### Exercise requirements
1/ Summarize the passage on depression and the Riemann hypothesis in two sentences.
2/ From the passage on depression and the Riemann hypothesis, list every possible cause of the writer's low mood that it considers.

But this depression—it wasn’t severe, but it was real—i didn’t feel like myself—was, excuse my French, a bitch. I think it had something to do with getting a little bogged down by the Riemann hypothesis—I wasn’t exactly getting real time results that would boost my faith and develop my philosophy. I wasn’t exactly doing physics. I was pretty much doing pure math—which was important to what I wanted to do with the Riemann hypothesis, i.e., study and elaborate on possible connections between this life and the next. I mean lets face it, I was on my fourth math book about all this, and I still had an entire physics book to revise and publish, which wasn’t going to happen any time soon, since i needed my limited mathematical energies (per day) to focus on my math book series. I just wasn’t getting a lot of real time encouragement, especially because the math was so absolutely dense.
But was I doing anything wrong? Should I change course? No, I don’t think so. Hence the feeling of being weighed down in a slightly hopeless way. I didn’t know exactly when I was going to have a breakthrough—when i would make some real time advancement—i was learning things every day, but they didn’t relate to “heaven” as much as I would’ve liked. So no, there was nothing i could do to change how i was feeling. I was already on the right track. Hence the only thing left to do was wait it out—hope that the medication change side effects were real and would mitigate—that this wasn’t all because of the Riemann hypothesis—and that, well, redefining my relationship with Anna—which meant giving up on forcing something that wasn’t working, would correct the problem—i was, in effect, falling out of love, so to speak. It was only natural that i would feel a little dejected, as, well, i might’ve hoped and believed that i was that much closer to total happiness, when, in fact, the truth is far my abstract.

Stored items
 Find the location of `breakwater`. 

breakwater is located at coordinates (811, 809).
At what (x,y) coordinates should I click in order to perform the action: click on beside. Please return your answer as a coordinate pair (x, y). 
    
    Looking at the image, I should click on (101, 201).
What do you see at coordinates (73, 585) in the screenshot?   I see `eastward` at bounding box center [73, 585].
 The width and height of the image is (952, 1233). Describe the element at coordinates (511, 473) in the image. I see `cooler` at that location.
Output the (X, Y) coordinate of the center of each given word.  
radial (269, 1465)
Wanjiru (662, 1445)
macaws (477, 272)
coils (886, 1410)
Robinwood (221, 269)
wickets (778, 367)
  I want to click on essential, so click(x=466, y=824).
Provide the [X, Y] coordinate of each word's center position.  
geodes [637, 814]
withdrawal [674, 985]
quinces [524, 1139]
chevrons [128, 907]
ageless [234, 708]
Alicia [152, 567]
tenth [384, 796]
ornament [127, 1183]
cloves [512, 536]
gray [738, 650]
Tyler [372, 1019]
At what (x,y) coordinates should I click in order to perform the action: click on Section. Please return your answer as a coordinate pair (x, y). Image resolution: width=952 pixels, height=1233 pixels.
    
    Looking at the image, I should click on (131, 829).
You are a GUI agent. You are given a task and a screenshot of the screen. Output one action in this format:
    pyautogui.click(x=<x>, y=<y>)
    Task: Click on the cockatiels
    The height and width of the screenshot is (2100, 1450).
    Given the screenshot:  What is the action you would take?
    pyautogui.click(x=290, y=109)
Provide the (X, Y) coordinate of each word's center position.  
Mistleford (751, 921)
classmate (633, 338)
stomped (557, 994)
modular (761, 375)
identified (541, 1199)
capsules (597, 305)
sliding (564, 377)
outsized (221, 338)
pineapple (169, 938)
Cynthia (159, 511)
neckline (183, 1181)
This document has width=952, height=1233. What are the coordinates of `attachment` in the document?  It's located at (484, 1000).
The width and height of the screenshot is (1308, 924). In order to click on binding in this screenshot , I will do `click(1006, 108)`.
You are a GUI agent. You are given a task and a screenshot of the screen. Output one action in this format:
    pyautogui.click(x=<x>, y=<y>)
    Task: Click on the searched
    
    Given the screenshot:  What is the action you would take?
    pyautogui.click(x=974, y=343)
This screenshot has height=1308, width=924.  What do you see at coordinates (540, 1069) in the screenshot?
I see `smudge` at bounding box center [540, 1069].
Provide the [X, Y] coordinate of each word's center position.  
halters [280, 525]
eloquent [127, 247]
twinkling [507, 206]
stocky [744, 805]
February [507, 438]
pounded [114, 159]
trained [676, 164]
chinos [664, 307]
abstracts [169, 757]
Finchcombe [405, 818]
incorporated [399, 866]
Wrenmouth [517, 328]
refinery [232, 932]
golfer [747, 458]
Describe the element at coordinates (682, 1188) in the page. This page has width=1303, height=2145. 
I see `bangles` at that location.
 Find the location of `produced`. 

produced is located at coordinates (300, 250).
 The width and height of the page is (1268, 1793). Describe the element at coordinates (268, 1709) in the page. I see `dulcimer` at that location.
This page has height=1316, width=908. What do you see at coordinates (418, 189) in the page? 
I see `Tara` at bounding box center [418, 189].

### Exercise results
1/ The writer describes a mild but real depression that seemed tied to getting bogged down in dense pure math on the Riemann hypothesis, work that was giving little real time encouragement. Believing the course was still right, the writer decides to wait it out, hoping the cause is side effects of a medication change and that redefining the relationship with Anna will correct the problem.

2/
- Getting bogged down by the Riemann hypothesis
- Side effects of a medication change
- Falling out of love with Anna